Every night at 11:00, I tuned to a station that played soothing chamber music to help myself fall asleep. On the night that changed my life, I crawled into bed as usual and drifted slowly into that in-between state where the tired mind straddles the realms of slumber and wakefulness. My eyelids snapped open, however, when the dulcet music was abruptly interrupted by the obnoxious crackling and distortion that a radio makes when it is not precisely tuned to a station. I was more annoyed than disconcerted, but my blood froze in my veins when the distortion was itself interrupted by a piteous female voice that I will never forget: “Help…” it said, “he’s killing me….”
Then it was gone.
I sat bolt upright, switched on the lamp on my bedside table, and glanced at the clock; it was exactly 11:47 PM. I got out of bed and lurched over to the radio, which had resumed its normal broadcast. Frantically I adjusted the knobs in a vain attempt to find that haunting, plaintive voice again, but to no avail. Finally, convincing myself that I had dreamed it in my semi-conscious state, I turned the radio off and stumbled back to bed.
* * *
The next day at work I barely thought about the incident, still dismissing it as a dream. Even when I returned home that evening and switched the radio on, the strange occurrence hardly registered in my mind. Before I turned in at 11:00, I as usual tuned to the station that played chamber music. Once the light was out, however, my mind went back to the previous night—in the lonely, silent darkness, I clearly had not succeeded in convincing myself that it had been just a dream. Several times I turned on the bedside lamp and glanced at the clock, as if expecting the incident to recur at the same time. As it got closer to 11:47, I turned the light on and kept it on, staring at the clock in morbid fascination. As the final minute approached, my heart began pounding.
The clock reached 11:47.
Crackling distortion interrupted the music as if on some ghoulish cue from the world beyond.
And then the voice came.
“Help…” An electric shock coursed through me. “He’s killing me….” I jumped out of bed and lumbered over to the radio. I knelt down and turned the volume up.
“I don’t want to die…” went on the plaintive voice. It ceased abruptly and was replaced by distortion, followed by music.

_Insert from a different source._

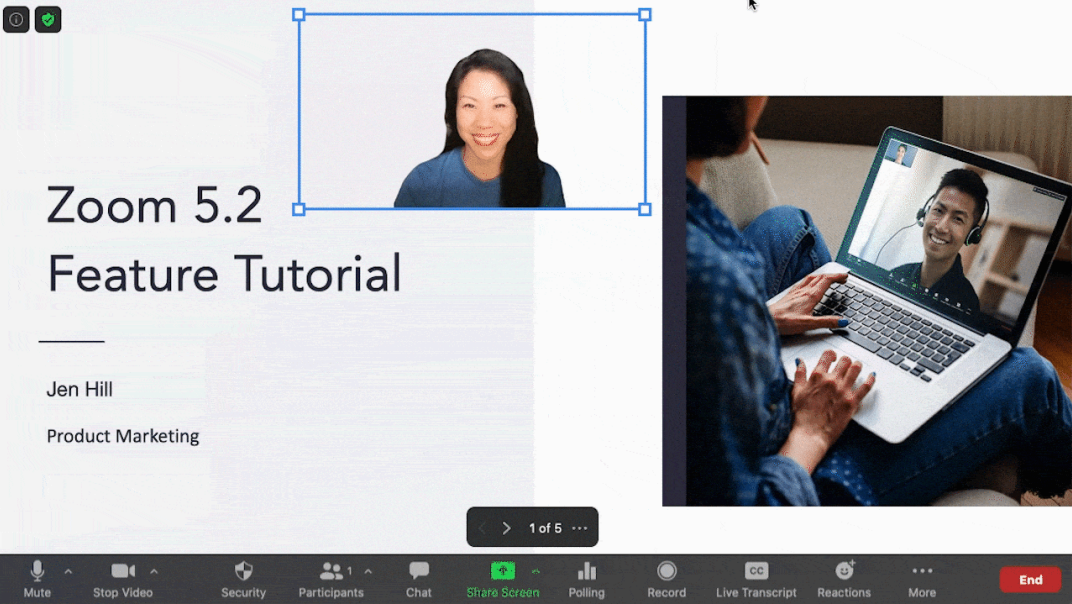The image size is (1072, 604).
Task: Click the red End meeting button
Action: pyautogui.click(x=1030, y=579)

Dazed, horrified, I remained kneeling before the radio as if it were a death-shrine. Was I in a dream so realistic that I didn’t realize I was dreaming? I stood up slowly and shuffled back to bed. I lay there for hours, staring at the ceiling with the light on before descending into a troubled sleep.
* * *
The following day at work was abysmal. I shambled about mindlessly, my eyes half-closed from insufficient sleep, my face ashen from the baleful incidents of the previous two nights. Thinking I was sick, my boss sent me home around noon. I trudged home slowly, and when I entered my apartment, I didn’t bother turning on the radio. Without eating, I went straight to bed, dropping off instantly. It was only hunger that woke me at nearly 6:00 P.M., and I had to surrender to my physical needs. As I left my bedroom, I succumbed to habit and turned the radio on. I went into the kitchen and made a meal while enjoying some music. As I ate, I ruminated on the incidents of the two previous nights. Was it a recurring dream that I had convinced myself was real? Was it a delusion concocted by my lonely mind?

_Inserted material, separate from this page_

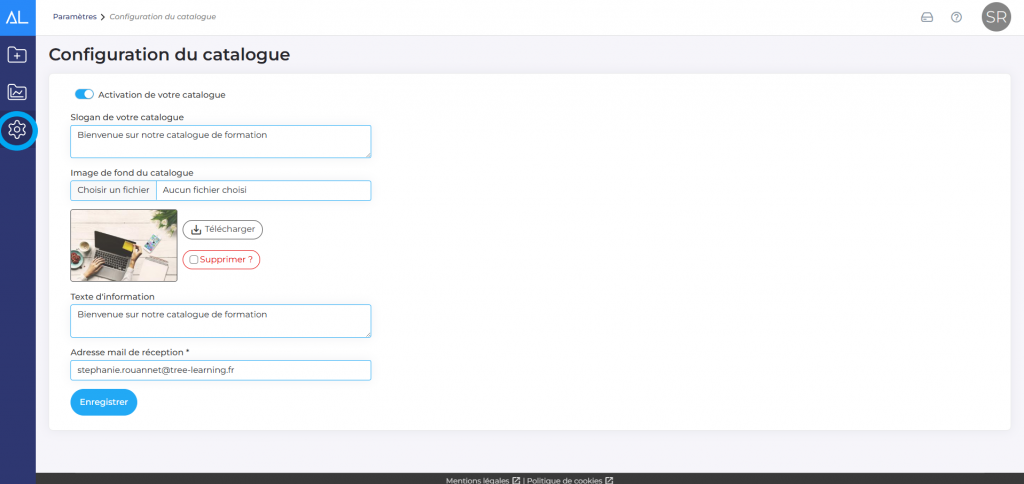This screenshot has width=1024, height=484.
Task: Click 'Choisir un fichier' button
Action: point(113,190)

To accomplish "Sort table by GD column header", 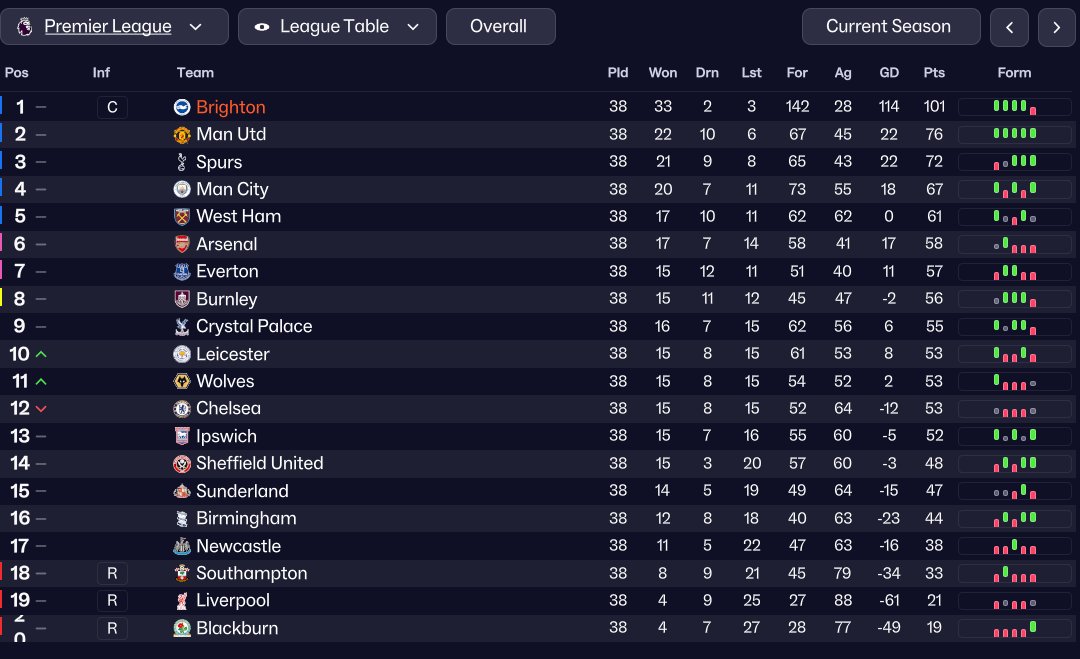I will [x=889, y=73].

But I could not maintain this hard-nosed skepticism. The woman’s voice was simply too real. Had she been the victim of a murder, her anguished soul crying out for justice? Had the crime occurred in this apartment, even though I was its first occupant? Rational man though I deemed myself to be, I knew I had to learn the truth of this phantasmic enigma.

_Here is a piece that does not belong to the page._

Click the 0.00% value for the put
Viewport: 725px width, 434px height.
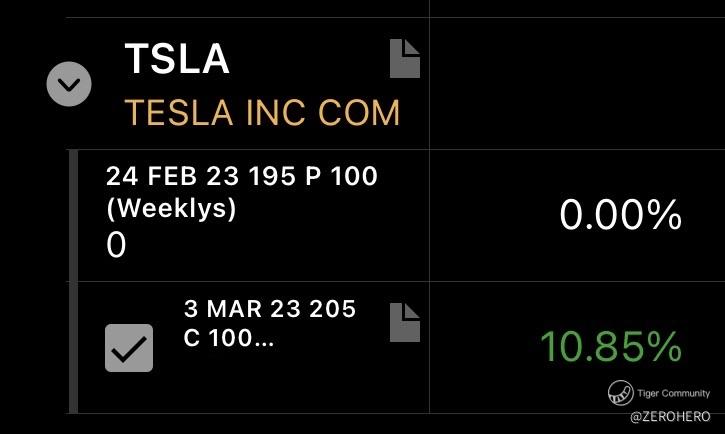pyautogui.click(x=621, y=215)
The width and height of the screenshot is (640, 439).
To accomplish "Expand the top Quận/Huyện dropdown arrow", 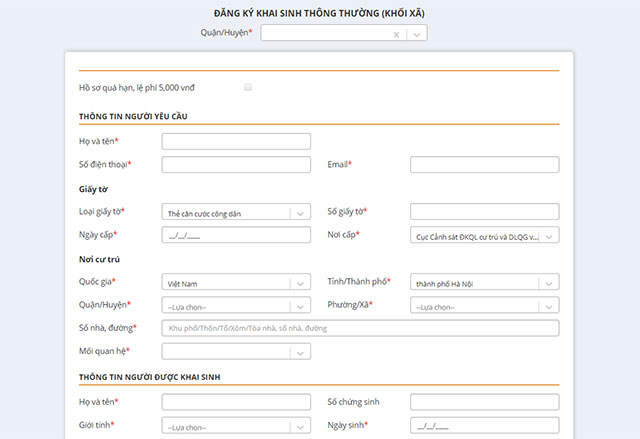I will pyautogui.click(x=417, y=34).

I spent the rest of the evening sitting next to the radio, trying to let the music soothe my tortured mind, but I could focus on nothing except that desperate, pleading voice. When the chamber music began at 11:00, I stood up and started pacing the room, frequently glancing at the clock on my living room wall. After an agonizingly slow forty-seven minutes, the distortion began on cue, as if some spectral hand were moving the tuning knob. I stopped my pacing.
“Help… He’s killing me… I don’t want to die!” Then she added: “The pipe.”
I was dizzy with terror, but my addled, horrified brain was lucid enough to notice that with each successive night she said the same thing but added words each time. Would further nights reveal the true origin of these nightmarish cries for help? And what did she mean by “the pipe”?
On the fourth night, I heard something entirely different: a gravelly male voice dripping with malevolence. “Shut up, whore! You deserve it; you sell your body.” I now had the killer’s voice and his motive: he had murdered a prostitute. But what good would such knowledge do me—or her? How many young women in this moral cesspool of a city had fled wretched home lives and been forced to sell their bodies? And how had she found her way into this apartment before I moved in? Worse, how could I identify the murderer based on voice alone? These anguished thoughts tormented my psyche, for I wanted nothing more than to bring her killer to justice. But how could I, if it meant telling the authorities I had learned of a murder from a ghostly voice over the radio? I realized with grim self-honesty that I would have to solve the crime on my own, and that all I could do was wait for her to speak again.
On the fifth night, the radio emitted a sound that made me feel as if frozen maggots were swarming through my innards. The music stopped at 11:47 and the customary distortion began, but this time there were no voices. Instead, I heard something that sickened rather than frightened me: the sound of a blunt, heavy object striking flesh. The nauseating thumps continued for several minutes, punctuated by gaps of morbid silence and then, more revoltingly, the whimpers of a female voice. My stomach turned as I slowly realized what the victim had meant when she said “the pipe”: she had been bludgeoned to death.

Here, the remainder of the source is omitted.